> **WHAT YOU SHOULD DO**: Would you print the material exactly, starting at its first line and ending at the line holding "Switch time weight toggle to 老"?

> **INFORMATION GIVEN**:
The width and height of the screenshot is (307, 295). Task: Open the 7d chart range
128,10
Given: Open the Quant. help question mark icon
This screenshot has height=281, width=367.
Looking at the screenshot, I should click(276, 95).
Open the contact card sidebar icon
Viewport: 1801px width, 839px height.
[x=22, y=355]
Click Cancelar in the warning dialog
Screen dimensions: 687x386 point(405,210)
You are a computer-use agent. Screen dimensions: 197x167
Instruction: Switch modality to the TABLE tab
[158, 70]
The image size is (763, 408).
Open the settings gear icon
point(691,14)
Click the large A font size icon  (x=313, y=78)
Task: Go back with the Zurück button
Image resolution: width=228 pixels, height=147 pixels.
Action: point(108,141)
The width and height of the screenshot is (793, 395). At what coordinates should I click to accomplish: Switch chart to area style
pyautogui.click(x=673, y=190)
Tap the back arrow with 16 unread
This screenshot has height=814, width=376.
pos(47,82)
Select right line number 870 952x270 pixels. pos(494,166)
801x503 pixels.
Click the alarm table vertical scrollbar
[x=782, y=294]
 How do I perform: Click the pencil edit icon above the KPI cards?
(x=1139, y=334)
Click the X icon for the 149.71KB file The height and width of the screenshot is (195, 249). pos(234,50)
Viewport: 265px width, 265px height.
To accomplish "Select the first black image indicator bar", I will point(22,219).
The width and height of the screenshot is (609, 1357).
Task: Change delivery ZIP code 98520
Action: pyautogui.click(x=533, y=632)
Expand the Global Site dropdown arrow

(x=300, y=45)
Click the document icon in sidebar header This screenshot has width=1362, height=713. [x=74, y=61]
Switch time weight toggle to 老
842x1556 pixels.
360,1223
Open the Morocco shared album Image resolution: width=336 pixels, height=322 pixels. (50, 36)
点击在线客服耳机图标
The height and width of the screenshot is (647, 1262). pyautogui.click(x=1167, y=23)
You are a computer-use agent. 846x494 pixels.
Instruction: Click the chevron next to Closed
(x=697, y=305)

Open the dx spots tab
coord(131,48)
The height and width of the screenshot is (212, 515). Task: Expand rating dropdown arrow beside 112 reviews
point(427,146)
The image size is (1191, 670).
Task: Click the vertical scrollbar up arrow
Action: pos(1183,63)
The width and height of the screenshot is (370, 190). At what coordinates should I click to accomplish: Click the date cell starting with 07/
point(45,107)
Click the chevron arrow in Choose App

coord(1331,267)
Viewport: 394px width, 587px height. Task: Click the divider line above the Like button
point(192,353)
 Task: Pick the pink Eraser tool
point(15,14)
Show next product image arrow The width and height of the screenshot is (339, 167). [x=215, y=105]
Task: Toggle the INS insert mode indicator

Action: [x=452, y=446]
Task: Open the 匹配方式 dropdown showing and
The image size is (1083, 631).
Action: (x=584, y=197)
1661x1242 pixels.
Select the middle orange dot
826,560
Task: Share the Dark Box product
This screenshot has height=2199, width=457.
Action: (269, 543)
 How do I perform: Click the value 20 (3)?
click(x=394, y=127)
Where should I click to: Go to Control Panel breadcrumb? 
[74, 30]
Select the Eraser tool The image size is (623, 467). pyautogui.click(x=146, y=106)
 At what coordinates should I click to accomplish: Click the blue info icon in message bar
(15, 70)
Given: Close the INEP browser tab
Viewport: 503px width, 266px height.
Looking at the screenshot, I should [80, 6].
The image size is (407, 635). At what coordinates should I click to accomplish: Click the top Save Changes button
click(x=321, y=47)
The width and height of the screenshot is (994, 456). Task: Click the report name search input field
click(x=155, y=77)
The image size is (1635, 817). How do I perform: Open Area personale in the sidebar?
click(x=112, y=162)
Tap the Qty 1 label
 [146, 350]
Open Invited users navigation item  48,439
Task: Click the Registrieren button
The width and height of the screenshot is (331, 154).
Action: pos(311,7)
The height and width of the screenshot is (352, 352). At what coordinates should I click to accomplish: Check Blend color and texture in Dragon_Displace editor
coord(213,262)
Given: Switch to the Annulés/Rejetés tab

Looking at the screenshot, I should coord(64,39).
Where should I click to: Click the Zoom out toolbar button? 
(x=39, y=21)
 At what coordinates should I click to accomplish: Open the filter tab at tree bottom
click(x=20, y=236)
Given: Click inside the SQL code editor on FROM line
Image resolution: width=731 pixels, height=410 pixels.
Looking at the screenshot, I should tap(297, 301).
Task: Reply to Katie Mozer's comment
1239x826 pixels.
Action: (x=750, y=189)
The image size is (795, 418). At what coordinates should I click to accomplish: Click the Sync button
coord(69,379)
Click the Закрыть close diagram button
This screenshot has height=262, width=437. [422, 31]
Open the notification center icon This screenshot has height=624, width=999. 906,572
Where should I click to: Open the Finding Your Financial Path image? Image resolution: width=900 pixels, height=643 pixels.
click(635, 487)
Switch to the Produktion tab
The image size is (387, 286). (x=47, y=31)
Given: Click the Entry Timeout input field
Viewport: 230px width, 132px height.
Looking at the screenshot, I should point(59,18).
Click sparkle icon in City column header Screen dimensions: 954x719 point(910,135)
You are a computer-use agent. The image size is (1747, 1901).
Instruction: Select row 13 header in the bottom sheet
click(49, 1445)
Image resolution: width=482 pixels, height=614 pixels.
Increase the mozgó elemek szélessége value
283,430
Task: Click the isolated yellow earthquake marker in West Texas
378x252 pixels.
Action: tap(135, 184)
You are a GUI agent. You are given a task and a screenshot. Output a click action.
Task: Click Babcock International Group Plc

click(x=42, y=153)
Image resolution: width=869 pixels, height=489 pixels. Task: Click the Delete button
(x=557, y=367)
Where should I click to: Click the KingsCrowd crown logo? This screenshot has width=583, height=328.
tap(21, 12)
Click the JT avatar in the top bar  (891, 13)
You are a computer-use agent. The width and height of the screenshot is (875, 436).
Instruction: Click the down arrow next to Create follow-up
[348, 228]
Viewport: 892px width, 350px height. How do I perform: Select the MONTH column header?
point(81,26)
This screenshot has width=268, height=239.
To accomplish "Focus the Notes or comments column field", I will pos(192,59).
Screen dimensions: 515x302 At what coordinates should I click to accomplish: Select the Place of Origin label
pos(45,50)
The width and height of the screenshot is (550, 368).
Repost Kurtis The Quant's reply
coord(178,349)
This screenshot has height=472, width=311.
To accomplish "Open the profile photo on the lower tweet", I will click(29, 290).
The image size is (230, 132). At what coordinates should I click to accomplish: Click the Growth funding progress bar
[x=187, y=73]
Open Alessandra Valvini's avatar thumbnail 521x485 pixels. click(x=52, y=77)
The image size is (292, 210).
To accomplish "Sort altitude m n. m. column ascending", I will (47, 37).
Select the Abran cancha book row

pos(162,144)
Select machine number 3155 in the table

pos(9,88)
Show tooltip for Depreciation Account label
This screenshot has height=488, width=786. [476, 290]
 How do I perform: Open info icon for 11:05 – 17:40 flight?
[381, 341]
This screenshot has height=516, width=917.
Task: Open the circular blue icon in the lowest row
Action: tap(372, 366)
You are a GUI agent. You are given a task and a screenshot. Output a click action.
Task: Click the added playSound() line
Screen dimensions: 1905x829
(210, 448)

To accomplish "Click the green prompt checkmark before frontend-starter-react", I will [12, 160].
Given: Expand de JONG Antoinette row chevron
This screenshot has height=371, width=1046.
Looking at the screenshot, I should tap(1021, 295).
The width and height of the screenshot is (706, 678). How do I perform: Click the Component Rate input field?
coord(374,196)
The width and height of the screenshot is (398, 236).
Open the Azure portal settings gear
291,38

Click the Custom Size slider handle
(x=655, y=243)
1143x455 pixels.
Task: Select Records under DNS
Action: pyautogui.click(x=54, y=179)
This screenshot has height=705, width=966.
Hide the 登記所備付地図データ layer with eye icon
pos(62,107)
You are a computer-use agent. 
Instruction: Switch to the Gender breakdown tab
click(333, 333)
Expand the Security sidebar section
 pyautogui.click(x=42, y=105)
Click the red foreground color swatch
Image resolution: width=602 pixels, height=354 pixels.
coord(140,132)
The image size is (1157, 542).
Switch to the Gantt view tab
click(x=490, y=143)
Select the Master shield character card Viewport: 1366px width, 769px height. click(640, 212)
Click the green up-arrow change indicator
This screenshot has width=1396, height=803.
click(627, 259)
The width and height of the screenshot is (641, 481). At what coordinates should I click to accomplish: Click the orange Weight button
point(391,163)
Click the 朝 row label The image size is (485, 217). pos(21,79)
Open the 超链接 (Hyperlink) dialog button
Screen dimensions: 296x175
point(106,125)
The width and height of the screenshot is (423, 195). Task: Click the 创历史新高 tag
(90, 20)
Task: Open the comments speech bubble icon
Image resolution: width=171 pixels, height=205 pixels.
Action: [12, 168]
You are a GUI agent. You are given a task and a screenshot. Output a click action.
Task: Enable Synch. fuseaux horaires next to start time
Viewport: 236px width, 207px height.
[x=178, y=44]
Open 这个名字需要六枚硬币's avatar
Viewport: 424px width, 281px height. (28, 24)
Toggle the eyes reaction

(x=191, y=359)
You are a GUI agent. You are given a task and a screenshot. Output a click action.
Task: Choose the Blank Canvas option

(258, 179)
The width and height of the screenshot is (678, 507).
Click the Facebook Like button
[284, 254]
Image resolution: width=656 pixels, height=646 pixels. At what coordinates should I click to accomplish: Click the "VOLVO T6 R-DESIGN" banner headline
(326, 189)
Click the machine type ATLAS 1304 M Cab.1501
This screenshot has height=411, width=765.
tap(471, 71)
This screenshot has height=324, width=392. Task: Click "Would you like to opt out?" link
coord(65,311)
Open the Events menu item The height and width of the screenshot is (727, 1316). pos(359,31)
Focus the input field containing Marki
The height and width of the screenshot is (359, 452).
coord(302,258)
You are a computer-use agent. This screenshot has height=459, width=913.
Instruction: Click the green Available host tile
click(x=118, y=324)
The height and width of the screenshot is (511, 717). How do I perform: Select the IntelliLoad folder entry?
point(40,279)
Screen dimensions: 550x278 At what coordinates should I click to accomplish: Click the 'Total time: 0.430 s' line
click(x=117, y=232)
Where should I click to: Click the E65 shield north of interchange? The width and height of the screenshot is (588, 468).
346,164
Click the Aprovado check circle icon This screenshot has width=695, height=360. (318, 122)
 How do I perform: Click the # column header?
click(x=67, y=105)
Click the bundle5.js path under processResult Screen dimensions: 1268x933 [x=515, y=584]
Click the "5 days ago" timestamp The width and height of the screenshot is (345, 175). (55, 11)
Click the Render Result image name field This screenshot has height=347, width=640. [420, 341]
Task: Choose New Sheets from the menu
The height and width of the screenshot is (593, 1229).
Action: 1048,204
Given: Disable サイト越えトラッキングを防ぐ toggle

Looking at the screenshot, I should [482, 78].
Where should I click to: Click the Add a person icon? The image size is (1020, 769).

> **RESULT OF THIS TASK**:
The width and height of the screenshot is (307, 295). Task: Open the 7d chart range
128,10
Given: Open the Quant. help question mark icon
This screenshot has height=281, width=367.
Looking at the screenshot, I should click(276, 95).
Open the contact card sidebar icon
Viewport: 1801px width, 839px height.
[x=22, y=355]
Click Cancelar in the warning dialog
Screen dimensions: 687x386 point(405,210)
You are a computer-use agent. Screen dimensions: 197x167
Instruction: Switch modality to the TABLE tab
[158, 70]
The image size is (763, 408).
Open the settings gear icon
point(691,14)
Click the large A font size icon  (x=313, y=78)
Task: Go back with the Zurück button
Image resolution: width=228 pixels, height=147 pixels.
Action: point(108,141)
The width and height of the screenshot is (793, 395). At what coordinates should I click to accomplish: Switch chart to area style
pyautogui.click(x=673, y=190)
Tap the back arrow with 16 unread
This screenshot has height=814, width=376.
pos(47,82)
Select right line number 870 952x270 pixels. pos(494,166)
801x503 pixels.
Click the alarm table vertical scrollbar
[x=782, y=294]
 How do I perform: Click the pencil edit icon above the KPI cards?
(x=1139, y=334)
Click the X icon for the 149.71KB file The height and width of the screenshot is (195, 249). pos(234,50)
Viewport: 265px width, 265px height.
To accomplish "Select the first black image indicator bar", I will point(22,219).
The width and height of the screenshot is (609, 1357).
Task: Change delivery ZIP code 98520
Action: pyautogui.click(x=533, y=632)
Expand the Global Site dropdown arrow

(x=300, y=45)
Click the document icon in sidebar header This screenshot has width=1362, height=713. [x=74, y=61]
Switch time weight toggle to 老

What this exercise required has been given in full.